### INSTRUCTIONS FOR THE TASK
Locate the line that contains "The width and height of the screenshot is (239, 410)." in the entries below, then repeat it and every following line through the line that contains "The height and width of the screenshot is (759, 1462).", exactly, and no others.

-------

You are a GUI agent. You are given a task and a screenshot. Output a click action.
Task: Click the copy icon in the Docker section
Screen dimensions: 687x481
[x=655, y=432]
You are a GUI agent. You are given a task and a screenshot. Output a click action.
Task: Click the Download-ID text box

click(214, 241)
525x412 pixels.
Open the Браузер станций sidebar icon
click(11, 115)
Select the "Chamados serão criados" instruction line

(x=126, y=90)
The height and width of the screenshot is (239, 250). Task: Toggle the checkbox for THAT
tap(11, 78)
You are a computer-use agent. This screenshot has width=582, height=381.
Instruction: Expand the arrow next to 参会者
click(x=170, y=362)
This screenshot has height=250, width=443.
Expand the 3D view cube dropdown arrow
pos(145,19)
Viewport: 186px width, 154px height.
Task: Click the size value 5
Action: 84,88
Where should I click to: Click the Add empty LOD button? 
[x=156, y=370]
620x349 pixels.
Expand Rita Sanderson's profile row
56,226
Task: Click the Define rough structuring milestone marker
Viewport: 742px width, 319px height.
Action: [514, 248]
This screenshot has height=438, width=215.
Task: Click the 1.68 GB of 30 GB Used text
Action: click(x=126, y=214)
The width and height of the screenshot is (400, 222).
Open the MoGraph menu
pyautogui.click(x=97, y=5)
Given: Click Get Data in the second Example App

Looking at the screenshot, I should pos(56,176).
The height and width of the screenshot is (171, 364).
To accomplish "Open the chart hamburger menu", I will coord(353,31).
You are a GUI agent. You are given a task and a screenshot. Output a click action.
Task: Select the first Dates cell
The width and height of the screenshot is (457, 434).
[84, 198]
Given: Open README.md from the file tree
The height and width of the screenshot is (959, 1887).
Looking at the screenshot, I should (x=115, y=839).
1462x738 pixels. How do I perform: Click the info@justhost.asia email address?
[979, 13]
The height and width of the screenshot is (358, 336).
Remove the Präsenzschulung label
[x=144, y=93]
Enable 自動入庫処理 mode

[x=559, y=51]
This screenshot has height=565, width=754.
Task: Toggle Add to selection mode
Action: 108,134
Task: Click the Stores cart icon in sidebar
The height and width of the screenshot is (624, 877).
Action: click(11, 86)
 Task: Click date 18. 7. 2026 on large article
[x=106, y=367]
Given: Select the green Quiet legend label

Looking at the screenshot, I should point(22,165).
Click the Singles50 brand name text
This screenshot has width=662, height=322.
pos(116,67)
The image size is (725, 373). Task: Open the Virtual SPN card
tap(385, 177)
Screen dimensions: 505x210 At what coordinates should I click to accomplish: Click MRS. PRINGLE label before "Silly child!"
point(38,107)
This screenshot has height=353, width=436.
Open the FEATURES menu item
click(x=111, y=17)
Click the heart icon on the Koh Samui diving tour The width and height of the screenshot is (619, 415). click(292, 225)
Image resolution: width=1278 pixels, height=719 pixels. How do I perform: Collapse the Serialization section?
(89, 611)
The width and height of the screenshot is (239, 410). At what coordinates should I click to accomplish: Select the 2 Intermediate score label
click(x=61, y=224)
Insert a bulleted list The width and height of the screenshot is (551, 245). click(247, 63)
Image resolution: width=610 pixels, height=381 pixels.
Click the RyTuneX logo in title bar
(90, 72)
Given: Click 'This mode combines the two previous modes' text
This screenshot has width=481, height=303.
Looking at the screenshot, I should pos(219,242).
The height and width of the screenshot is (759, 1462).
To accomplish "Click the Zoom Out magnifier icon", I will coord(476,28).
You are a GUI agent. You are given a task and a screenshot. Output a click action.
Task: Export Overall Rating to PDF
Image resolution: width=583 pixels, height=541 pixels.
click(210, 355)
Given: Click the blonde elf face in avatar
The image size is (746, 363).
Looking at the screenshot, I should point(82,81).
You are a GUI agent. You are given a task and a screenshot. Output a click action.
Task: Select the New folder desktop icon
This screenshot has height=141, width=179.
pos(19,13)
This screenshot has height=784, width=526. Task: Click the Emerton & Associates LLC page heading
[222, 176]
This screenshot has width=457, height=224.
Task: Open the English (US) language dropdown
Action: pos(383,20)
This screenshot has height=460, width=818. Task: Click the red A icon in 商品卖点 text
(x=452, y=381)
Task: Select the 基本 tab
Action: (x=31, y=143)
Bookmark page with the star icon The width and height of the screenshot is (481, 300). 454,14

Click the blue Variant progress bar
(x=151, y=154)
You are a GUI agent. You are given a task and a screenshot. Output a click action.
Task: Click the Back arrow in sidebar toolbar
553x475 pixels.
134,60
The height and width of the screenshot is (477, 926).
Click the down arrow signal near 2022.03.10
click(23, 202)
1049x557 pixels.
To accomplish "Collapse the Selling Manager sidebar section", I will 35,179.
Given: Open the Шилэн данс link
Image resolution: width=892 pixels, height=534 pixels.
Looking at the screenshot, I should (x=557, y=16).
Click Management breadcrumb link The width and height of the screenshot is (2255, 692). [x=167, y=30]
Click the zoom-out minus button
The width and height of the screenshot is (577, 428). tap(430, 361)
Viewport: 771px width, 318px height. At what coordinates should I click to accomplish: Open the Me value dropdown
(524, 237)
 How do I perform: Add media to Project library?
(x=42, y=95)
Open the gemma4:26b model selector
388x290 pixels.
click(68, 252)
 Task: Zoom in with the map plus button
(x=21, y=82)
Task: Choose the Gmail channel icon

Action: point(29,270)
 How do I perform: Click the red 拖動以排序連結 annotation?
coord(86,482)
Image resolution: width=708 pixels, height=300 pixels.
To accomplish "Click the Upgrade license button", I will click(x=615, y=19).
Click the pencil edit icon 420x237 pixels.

-------

### THE ANSWER
The width and height of the screenshot is (239, 410). At what coordinates should I click to accomplish: Select the 2 Intermediate score label
click(x=61, y=224)
Insert a bulleted list The width and height of the screenshot is (551, 245). click(247, 63)
Image resolution: width=610 pixels, height=381 pixels.
Click the RyTuneX logo in title bar
(90, 72)
Given: Click 'This mode combines the two previous modes' text
This screenshot has width=481, height=303.
Looking at the screenshot, I should pos(219,242).
The height and width of the screenshot is (759, 1462).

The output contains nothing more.